# What this task involves:
The records below are to be restated word for word, with every picture left out.

# Data:
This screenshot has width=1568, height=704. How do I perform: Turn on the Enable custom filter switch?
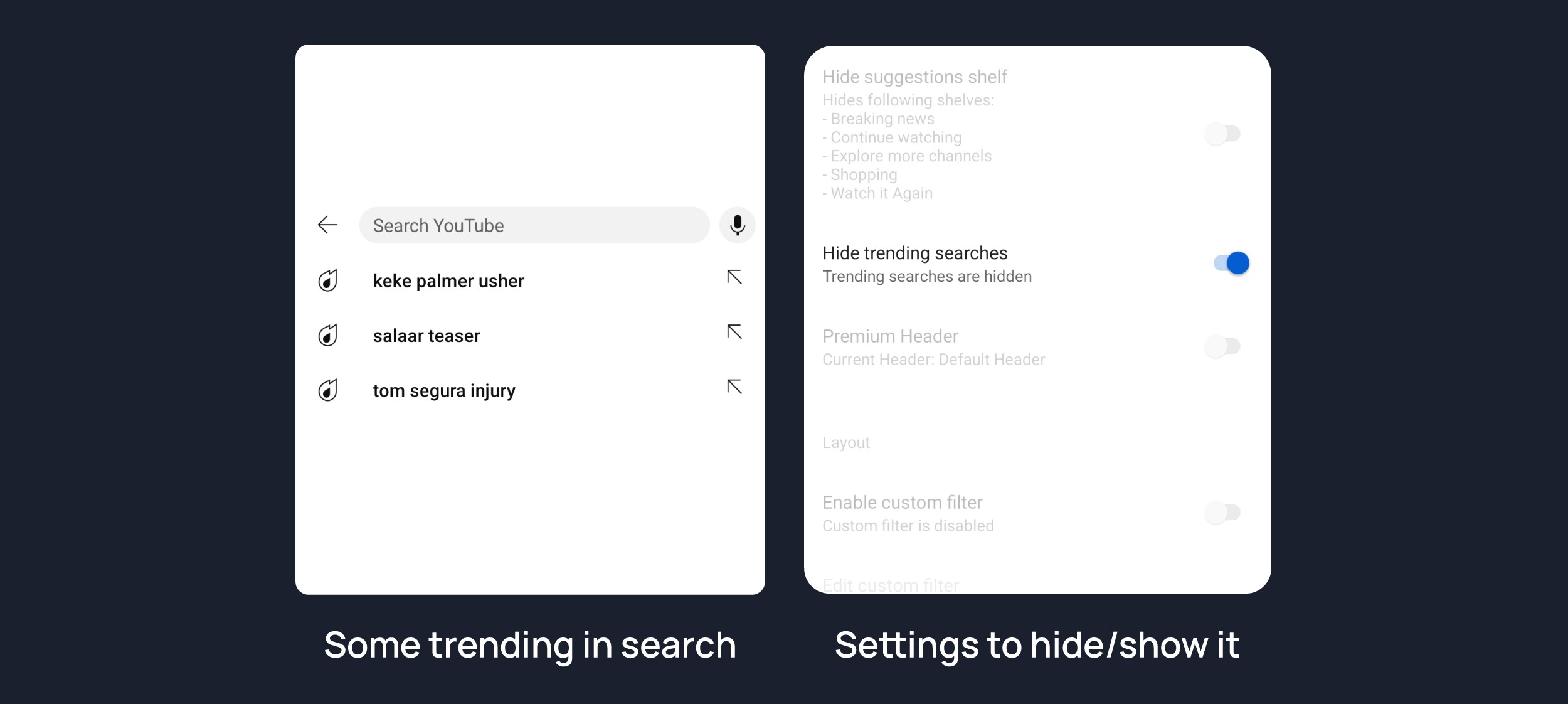1222,512
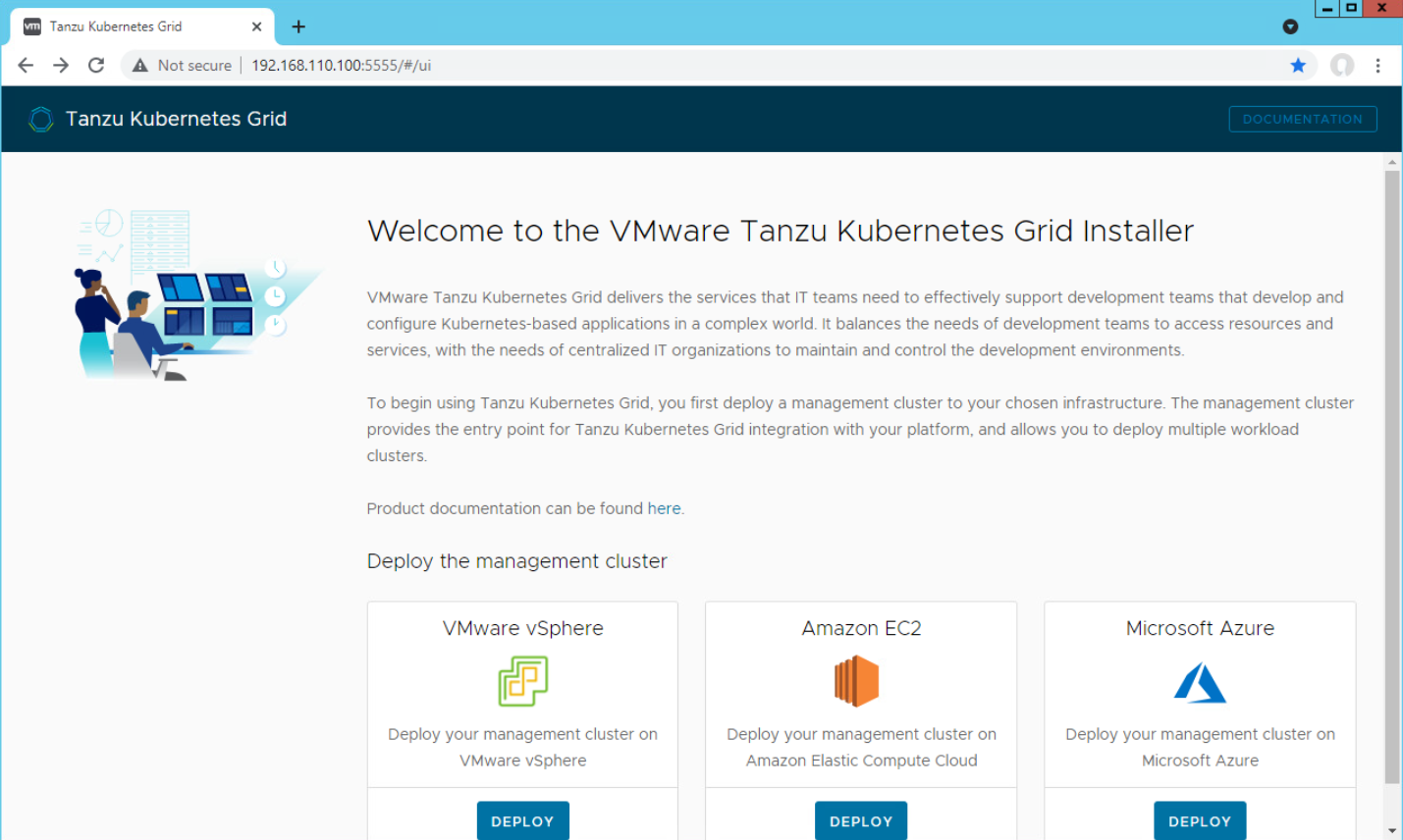Go forward with the browser forward arrow
The image size is (1403, 840).
pos(61,66)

# Your response:
This screenshot has width=1568, height=704. How do I perform: Turn on the Enable custom filter switch?
1222,512
Go forward with the browser forward arrow
The image size is (1403, 840).
pos(61,66)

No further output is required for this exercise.